Skipping way ahead in #TheSANERRule to 11. ICRs for Condition of Participation (CoP) Requirements for Hospitals & CAHs To Report Data Elements To Address Any Future Pandemics & Epidemics as Determined by the Secretary
Important details finally: “we do not expect that these categories of data elements would require hospitals and CAHs to report any information beyond that which they have already been reporting” … but continue to report until 2024 or the secretary says done #TheSANERRule
“For purposes of burden estimates, we do not differentiate among hospitals and CAHs as they all would complete the same data collection.” Is so wrong headed. Most hospitals have an IT dept to provide support. Some CAH’s have a guy that comes in once a week. manual burden >>>>$$
Youngest is listening to @GameGrumps while I review #TheSANERRule. The number of times that game commentary seems applicable to this rule is hilarious.
“.. likely overestimates the costs associated with reporting because it assumes that all hospitals and CAHs will report manually. Efforts are underway to automate hospital & CAH reporting that have the potential to significantly decrease reporting burden and improve reliability”
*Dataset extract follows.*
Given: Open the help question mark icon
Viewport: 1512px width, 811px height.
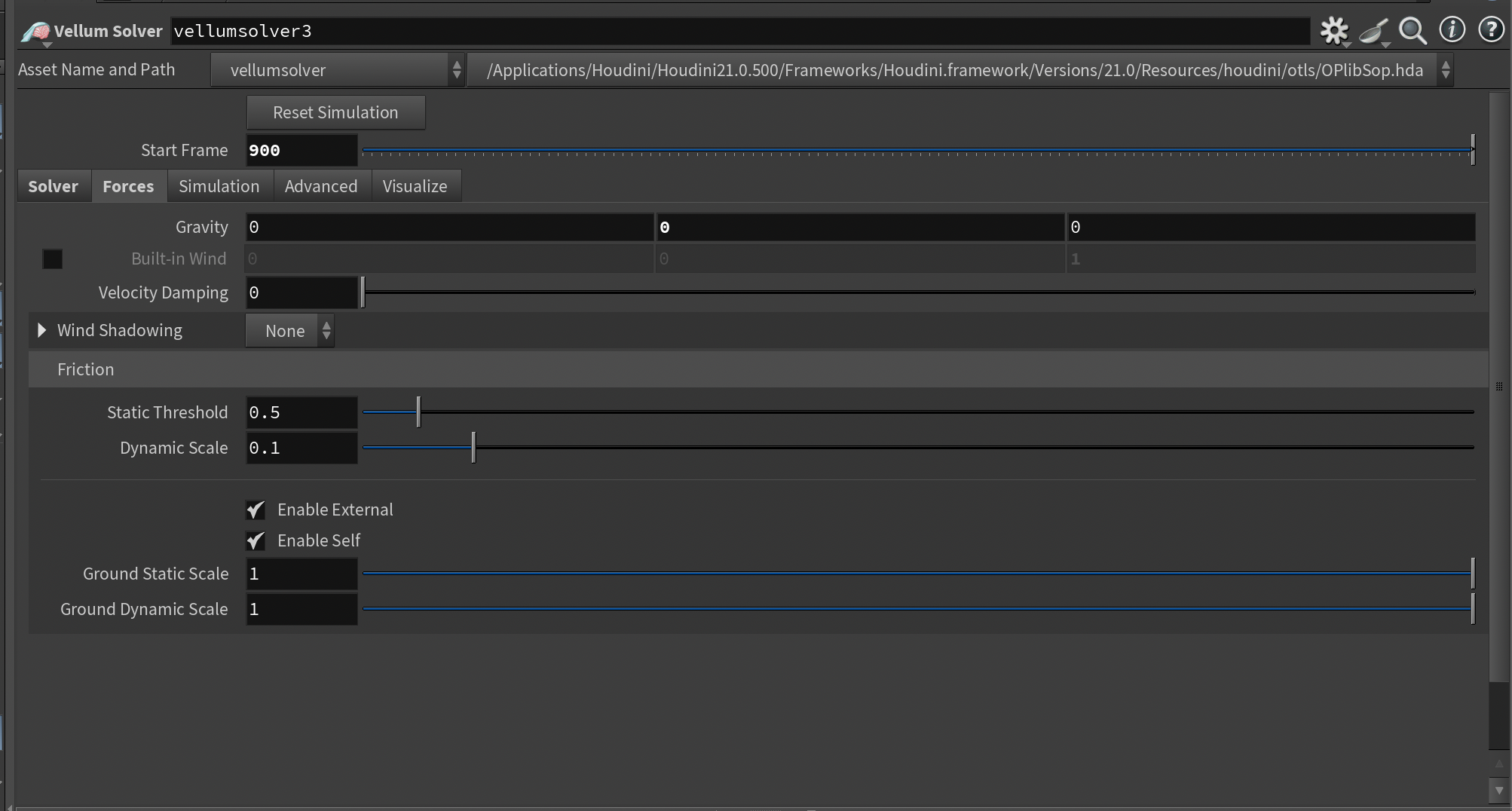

A reference to what they are actually talking about in that last tweet might be nice. CMS failed to provide one, but obviously, The SANER Project and new work in Helios in HL7 we are engaged in are two of these efforts. #TheSANERRule
#theSANERRule “In addition, we are proposing to establish reporting requirements for future PHEs related to epidemics and pandemics… Acute Respiratory Illness”
I am reminded of a story told at PHIN by a keynote speaker some 10-15 yrs ago…
… in which she said basically, we spend all this money on systems XXXX flu, and it was useless for YYYY flu (XXXX,YYYY =some form of bird flu and swine flu in I don’t recall what order).
Please don’t forget that not all pandemics are respiratory
#TheSANERRule Page 28643 and last link already has me drafting first comment on “require hospitals & CAHs to report specific data elements to the CDC's National Health Safety Network (NHSN), or other CDC-supported surveillance systems, as determined by the Secretary”
It reads: “We strongly support building reporting efforts upon the core expertise of NHSN who nas been handling hospital, CAH and LTC infectious disease reporting for decades.”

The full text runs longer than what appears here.